Mothers play a crucial role in preparing girls for puberty and menstruation, so they are crucial. Every parent and guardian should treat preparing girls for their first periods as a form of human rights. Girls can’t access social media or their peers, both of whom are reliable sources of menstrual health information, without this instruction. Starting with their own home, every family has the chance to break the cycle of historical shame.

They frequently get to decide how their daughter experiences her first period. Unprepared for this situation, she might be a girl who discovers a red stain on her underwear, which could cause her to experience emotions similar to those experienced in other blood-related incidents, such as wounds, injuries, and pain. She might keep this secret a secret by stuffing her underwear with layers of tissue paper or socks without telling anyone.

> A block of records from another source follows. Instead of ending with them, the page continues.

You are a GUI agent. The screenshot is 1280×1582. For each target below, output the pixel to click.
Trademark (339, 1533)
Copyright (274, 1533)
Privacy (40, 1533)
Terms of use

Or she might just be a girl who anticipates the unexpected and feels giddy with excitement and intrigue. She can be relieved that she is now a part of the family of older sisters, cousins, aunts, and mothers who already promised her a happy day.

In both cases, those who live in the situation influence what she believes and anticipates going forward. She could simply be told to keep her period a shameful secret and given the location of the pads. Or her family could support, acknowledge her, and celebrate her.

Let’s all come to the same conclusion on this Menstrual Hygiene Day: neither the boys and men who care about them nor the girls and women who bleed do so.

We must remember that people make decisions, which will improve access to menstrual health resources and end period poverty. They were created by former female peers, who were once girls, who were shamed or celebrated, and former male counterparts, who were once boys, who were either unconsciously unaware or consciously educated about the daily realities of their female peers.

We have a chance to heal society and the people who form families by reviving Prophetic examples of showing tenderness to menstruating girls and women, sharing gifts at menarche, and acknowledging that menstruation is a divinely designed and life-giving process. We can and must take steps to end menstrual disparity and promote menstrual equality for everyone.